77 thoughts on “You smell with your body, not just your nose | Jennifer Pluznick”

  1. "Assigned to Detect." EXACTLY! The CREATOR "assigned" them. It is beyond stupidity to think otherwise…
    Atheist Attack… BEGIN!

  2. we are all stinky, what a surprise. This is a waste of human space, no wonder they still owe student loans.

  3. I have clients who certainly smell with their whole bodies. It's like they've never heard of a shower.

  4. That pun at the end was… wait for it… a stinker!

    Hey TED this was fun and fascinating. Thanks for sharing!

  5. Wow, chemical sensors all over our internal organs. You don't say! Of course we need something like that, of course we need feedback on internal changes. However, it's interesting, how exactly it all works.

  6. At first, I thought, "Oh, that's cool." *click*… "What are those receptors doing?" *insert bad pun*… "WHOOOOAH"

  7. Not surprising for me… a nasty chemical build up I had once in my leg produced a sensation I can only describe as being that the blood in my leg started to taste bad. It was definitely taste, but it was in the blood vessels of my leg.

  8. Absolutely fascinating but I'd like apologise on behalf of humanity for the crass ignorance of some of the comments posted here.

  9. Wow, that is interesting and it makes total sense too. GREAT TALK – thank you for this knowledge! I really appreciate it.

  10. Nice but next time try not to wear something that makes you look like you're spiraling uncontrollably into a depression

  11. So our body has "sensors" to detect chemicals. What's new there? This surly is old news, the fact that they are similar, if not identical to ones found in the nose is not surprising. Nature would not use different systems to do what is essentially the same task. We evolved from single-cells organisms, where, if it works, it works and is carried on throughout the evolution of the creatures. This must really be old news, or some mug is paying the team for repetition. But then, that's natures way, it must've worked the first time someone talked about the subject.

  12. What's the difference between an olfactoric and a taste sensor? Both react to ligand binding and I'm pretty sure that I can taste some smells, when they are intense, or should I say smell with my tongue?

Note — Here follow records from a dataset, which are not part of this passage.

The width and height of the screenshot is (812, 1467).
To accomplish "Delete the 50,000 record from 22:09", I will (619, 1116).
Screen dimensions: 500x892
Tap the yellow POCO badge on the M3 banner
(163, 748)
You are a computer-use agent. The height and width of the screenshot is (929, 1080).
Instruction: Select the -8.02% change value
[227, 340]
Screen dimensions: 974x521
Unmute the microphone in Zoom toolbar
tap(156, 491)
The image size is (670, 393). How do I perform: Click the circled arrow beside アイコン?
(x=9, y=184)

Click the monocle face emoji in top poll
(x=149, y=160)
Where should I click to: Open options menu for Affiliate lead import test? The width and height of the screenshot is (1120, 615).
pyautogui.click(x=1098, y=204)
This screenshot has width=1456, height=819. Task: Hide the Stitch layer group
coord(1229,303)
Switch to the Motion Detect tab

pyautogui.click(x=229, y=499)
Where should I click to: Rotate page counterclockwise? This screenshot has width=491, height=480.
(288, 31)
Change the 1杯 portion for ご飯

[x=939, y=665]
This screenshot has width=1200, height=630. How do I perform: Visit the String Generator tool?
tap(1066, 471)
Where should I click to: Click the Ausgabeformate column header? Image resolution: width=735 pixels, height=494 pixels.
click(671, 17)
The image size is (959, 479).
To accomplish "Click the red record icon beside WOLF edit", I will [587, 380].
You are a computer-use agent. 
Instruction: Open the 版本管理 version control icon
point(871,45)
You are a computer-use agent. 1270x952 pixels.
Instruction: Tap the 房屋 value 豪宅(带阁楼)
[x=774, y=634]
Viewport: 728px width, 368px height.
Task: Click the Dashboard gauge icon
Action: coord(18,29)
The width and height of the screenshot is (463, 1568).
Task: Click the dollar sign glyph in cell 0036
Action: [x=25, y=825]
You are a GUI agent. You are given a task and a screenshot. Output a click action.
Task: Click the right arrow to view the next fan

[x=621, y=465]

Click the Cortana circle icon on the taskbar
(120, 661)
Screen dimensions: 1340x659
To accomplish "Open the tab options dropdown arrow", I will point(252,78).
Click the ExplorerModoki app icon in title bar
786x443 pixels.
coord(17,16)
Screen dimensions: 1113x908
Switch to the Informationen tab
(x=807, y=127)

  13. "Excuse me? I fragrantly waft with my body, I'll have you know! Maybe YOU smell with your body but that's just because you don't use deodorant!" –typical sort of didn't-even-watch-the-video comment on every youtube video everywhere

  14. When I went through Army boot camp and had to go into the CS gas chamber, we were all in our charcoal suits and gas masks; I farted and only the drill could smell it. So gas masks really do work.

  15. Fascinating, Instructive, engrossing. ,Jennifer I'd like to submit my application to join your team. To read your papers, help in research especially the boring published references. Quite a woman, quite a field.

  16. Waw, and I am Honoured and Happy that we have a Creator that takes care of all us. We are truly enriched with The God of Abraham, Isaac, Israel and the Messiah. Waw.

  17. As I Know we have a barorecepter for regulation the blood pressure. Баро-рецепторы для давления.